Saved data entries:
=-=-=-=-=
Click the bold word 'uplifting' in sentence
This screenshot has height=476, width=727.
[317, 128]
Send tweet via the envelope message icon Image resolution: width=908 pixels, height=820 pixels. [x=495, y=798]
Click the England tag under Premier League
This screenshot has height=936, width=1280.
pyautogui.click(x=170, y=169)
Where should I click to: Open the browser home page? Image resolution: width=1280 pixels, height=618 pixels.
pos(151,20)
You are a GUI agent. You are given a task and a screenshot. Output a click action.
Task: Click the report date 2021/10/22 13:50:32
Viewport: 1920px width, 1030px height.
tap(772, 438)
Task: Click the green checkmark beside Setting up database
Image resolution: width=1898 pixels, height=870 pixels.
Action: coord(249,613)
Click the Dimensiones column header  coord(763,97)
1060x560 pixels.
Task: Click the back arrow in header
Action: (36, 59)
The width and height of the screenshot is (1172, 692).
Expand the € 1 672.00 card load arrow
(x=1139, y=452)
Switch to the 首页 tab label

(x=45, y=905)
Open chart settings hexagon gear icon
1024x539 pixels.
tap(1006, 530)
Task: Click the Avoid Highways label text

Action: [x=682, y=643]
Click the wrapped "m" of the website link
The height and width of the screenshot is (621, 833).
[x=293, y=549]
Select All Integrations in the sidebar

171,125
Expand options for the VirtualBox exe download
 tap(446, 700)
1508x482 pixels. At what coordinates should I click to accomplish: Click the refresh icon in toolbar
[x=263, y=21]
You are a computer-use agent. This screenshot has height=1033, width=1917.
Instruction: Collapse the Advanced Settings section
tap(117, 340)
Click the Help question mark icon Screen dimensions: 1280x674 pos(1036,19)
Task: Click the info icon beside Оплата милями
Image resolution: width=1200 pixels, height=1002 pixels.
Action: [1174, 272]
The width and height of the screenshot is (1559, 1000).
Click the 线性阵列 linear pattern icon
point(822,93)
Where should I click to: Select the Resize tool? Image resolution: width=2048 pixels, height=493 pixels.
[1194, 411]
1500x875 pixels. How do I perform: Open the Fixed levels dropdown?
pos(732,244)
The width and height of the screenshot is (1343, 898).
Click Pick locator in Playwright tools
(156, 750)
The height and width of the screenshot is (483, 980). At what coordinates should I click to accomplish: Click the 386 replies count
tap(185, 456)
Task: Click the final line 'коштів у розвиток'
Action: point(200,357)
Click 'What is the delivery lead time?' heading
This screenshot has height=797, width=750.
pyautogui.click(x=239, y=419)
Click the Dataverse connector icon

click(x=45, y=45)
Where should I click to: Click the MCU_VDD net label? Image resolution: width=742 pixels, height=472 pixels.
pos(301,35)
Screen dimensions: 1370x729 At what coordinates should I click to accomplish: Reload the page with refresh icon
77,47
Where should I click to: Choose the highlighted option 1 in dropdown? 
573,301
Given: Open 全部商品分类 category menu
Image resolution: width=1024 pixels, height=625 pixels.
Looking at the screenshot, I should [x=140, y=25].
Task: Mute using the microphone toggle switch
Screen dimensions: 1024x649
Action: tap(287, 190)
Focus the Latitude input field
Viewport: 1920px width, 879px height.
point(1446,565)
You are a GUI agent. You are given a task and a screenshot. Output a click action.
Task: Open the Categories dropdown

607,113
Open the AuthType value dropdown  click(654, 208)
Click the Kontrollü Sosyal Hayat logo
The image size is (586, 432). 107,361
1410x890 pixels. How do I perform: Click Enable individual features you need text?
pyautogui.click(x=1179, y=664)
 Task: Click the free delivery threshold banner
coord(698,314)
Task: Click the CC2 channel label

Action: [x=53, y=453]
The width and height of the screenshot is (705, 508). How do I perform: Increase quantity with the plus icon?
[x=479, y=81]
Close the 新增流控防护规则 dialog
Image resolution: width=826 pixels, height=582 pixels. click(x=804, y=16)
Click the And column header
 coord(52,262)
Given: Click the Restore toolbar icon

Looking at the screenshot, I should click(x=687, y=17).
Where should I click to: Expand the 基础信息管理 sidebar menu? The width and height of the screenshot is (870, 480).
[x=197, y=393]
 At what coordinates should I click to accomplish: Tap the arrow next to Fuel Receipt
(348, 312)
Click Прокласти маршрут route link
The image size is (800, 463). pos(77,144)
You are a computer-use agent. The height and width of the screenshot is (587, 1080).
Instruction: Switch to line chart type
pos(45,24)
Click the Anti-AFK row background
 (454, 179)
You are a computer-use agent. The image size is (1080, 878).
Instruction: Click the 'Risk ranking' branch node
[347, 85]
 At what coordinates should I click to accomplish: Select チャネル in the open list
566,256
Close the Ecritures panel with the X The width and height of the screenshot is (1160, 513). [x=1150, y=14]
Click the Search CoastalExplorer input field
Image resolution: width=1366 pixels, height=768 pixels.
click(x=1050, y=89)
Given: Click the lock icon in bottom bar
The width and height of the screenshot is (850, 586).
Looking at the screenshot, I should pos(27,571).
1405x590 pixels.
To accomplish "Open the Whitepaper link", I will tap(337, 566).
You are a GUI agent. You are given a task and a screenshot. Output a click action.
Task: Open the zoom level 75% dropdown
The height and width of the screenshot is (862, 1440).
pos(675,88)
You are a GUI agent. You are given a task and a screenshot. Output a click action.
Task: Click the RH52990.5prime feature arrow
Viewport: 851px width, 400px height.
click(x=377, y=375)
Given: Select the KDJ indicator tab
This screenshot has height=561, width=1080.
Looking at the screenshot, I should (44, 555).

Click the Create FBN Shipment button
=-=-=-=-=
* _ASSIGNMENT_:
Transcribe each line above exactly; skip none.

* _WRITTEN SOLUTION_:
Click the bold word 'uplifting' in sentence
This screenshot has height=476, width=727.
[317, 128]
Send tweet via the envelope message icon Image resolution: width=908 pixels, height=820 pixels. [x=495, y=798]
Click the England tag under Premier League
This screenshot has height=936, width=1280.
pyautogui.click(x=170, y=169)
Where should I click to: Open the browser home page? Image resolution: width=1280 pixels, height=618 pixels.
pos(151,20)
You are a GUI agent. You are given a task and a screenshot. Output a click action.
Task: Click the report date 2021/10/22 13:50:32
Viewport: 1920px width, 1030px height.
tap(772, 438)
Task: Click the green checkmark beside Setting up database
Image resolution: width=1898 pixels, height=870 pixels.
Action: coord(249,613)
Click the Dimensiones column header  coord(763,97)
1060x560 pixels.
Task: Click the back arrow in header
Action: (36, 59)
The width and height of the screenshot is (1172, 692).
Expand the € 1 672.00 card load arrow
(x=1139, y=452)
Switch to the 首页 tab label

(x=45, y=905)
Open chart settings hexagon gear icon
1024x539 pixels.
tap(1006, 530)
Task: Click the Avoid Highways label text

Action: [x=682, y=643]
Click the wrapped "m" of the website link
The height and width of the screenshot is (621, 833).
[x=293, y=549]
Select All Integrations in the sidebar

171,125
Expand options for the VirtualBox exe download
 tap(446, 700)
1508x482 pixels. At what coordinates should I click to accomplish: Click the refresh icon in toolbar
[x=263, y=21]
You are a computer-use agent. This screenshot has height=1033, width=1917.
Instruction: Collapse the Advanced Settings section
tap(117, 340)
Click the Help question mark icon Screen dimensions: 1280x674 pos(1036,19)
Task: Click the info icon beside Оплата милями
Image resolution: width=1200 pixels, height=1002 pixels.
Action: [1174, 272]
The width and height of the screenshot is (1559, 1000).
Click the 线性阵列 linear pattern icon
point(822,93)
Where should I click to: Select the Resize tool? Image resolution: width=2048 pixels, height=493 pixels.
[1194, 411]
1500x875 pixels. How do I perform: Open the Fixed levels dropdown?
pos(732,244)
The width and height of the screenshot is (1343, 898).
Click Pick locator in Playwright tools
(156, 750)
The height and width of the screenshot is (483, 980). At what coordinates should I click to accomplish: Click the 386 replies count
tap(185, 456)
Task: Click the final line 'коштів у розвиток'
Action: point(200,357)
Click 'What is the delivery lead time?' heading
This screenshot has height=797, width=750.
pyautogui.click(x=239, y=419)
Click the Dataverse connector icon

click(x=45, y=45)
Where should I click to: Click the MCU_VDD net label? Image resolution: width=742 pixels, height=472 pixels.
pos(301,35)
Screen dimensions: 1370x729 At what coordinates should I click to accomplish: Reload the page with refresh icon
77,47
Where should I click to: Choose the highlighted option 1 in dropdown? 
573,301
Given: Open 全部商品分类 category menu
Image resolution: width=1024 pixels, height=625 pixels.
Looking at the screenshot, I should [x=140, y=25].
Task: Mute using the microphone toggle switch
Screen dimensions: 1024x649
Action: tap(287, 190)
Focus the Latitude input field
Viewport: 1920px width, 879px height.
point(1446,565)
You are a GUI agent. You are given a task and a screenshot. Output a click action.
Task: Open the Categories dropdown

607,113
Open the AuthType value dropdown  click(654, 208)
Click the Kontrollü Sosyal Hayat logo
The image size is (586, 432). 107,361
1410x890 pixels. How do I perform: Click Enable individual features you need text?
pyautogui.click(x=1179, y=664)
 Task: Click the free delivery threshold banner
coord(698,314)
Task: Click the CC2 channel label

Action: [x=53, y=453]
The width and height of the screenshot is (705, 508). How do I perform: Increase quantity with the plus icon?
[x=479, y=81]
Close the 新增流控防护规则 dialog
Image resolution: width=826 pixels, height=582 pixels. click(x=804, y=16)
Click the And column header
 coord(52,262)
Given: Click the Restore toolbar icon

Looking at the screenshot, I should click(x=687, y=17).
Where should I click to: Expand the 基础信息管理 sidebar menu? The width and height of the screenshot is (870, 480).
[x=197, y=393]
 At what coordinates should I click to accomplish: Tap the arrow next to Fuel Receipt
(348, 312)
Click Прокласти маршрут route link
The image size is (800, 463). pos(77,144)
You are a computer-use agent. The height and width of the screenshot is (587, 1080).
Instruction: Switch to line chart type
pos(45,24)
Click the Anti-AFK row background
 (454, 179)
You are a computer-use agent. The image size is (1080, 878).
Instruction: Click the 'Risk ranking' branch node
[347, 85]
 At what coordinates should I click to accomplish: Select チャネル in the open list
566,256
Close the Ecritures panel with the X The width and height of the screenshot is (1160, 513). [x=1150, y=14]
Click the Search CoastalExplorer input field
Image resolution: width=1366 pixels, height=768 pixels.
click(x=1050, y=89)
Given: Click the lock icon in bottom bar
The width and height of the screenshot is (850, 586).
Looking at the screenshot, I should pos(27,571).
1405x590 pixels.
To accomplish "Open the Whitepaper link", I will tap(337, 566).
You are a GUI agent. You are given a task and a screenshot. Output a click action.
Task: Open the zoom level 75% dropdown
The height and width of the screenshot is (862, 1440).
pos(675,88)
You are a GUI agent. You are given a task and a screenshot. Output a click action.
Task: Click the RH52990.5prime feature arrow
Viewport: 851px width, 400px height.
click(x=377, y=375)
Given: Select the KDJ indicator tab
This screenshot has height=561, width=1080.
Looking at the screenshot, I should (44, 555).

Click the Create FBN Shipment button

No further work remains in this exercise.